What to do:
Count the lines in the items below that contain the string "Task", matching case exactly, and reply with only that number.

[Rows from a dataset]

________

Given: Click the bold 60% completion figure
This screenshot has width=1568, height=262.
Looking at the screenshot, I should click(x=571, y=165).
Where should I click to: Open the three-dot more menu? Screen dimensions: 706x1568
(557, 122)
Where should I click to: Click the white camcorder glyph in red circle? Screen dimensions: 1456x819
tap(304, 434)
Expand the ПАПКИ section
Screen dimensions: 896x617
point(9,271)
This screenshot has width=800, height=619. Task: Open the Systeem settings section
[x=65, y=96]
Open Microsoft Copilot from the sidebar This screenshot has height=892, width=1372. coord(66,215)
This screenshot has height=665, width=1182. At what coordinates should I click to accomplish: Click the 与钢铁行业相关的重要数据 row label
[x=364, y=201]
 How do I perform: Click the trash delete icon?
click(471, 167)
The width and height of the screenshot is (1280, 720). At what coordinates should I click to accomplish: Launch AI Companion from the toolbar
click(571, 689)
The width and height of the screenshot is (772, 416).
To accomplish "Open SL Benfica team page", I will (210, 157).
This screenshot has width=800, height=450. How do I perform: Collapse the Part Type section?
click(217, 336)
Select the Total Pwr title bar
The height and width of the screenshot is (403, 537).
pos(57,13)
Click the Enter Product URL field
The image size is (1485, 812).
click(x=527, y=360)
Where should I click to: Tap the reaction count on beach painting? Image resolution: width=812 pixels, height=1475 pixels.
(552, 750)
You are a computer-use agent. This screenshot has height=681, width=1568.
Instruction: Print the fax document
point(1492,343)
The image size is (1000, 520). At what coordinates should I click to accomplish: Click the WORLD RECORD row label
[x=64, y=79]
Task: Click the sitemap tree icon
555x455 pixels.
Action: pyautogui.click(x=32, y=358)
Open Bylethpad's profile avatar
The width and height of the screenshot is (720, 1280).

________

Answer for this exercise:
2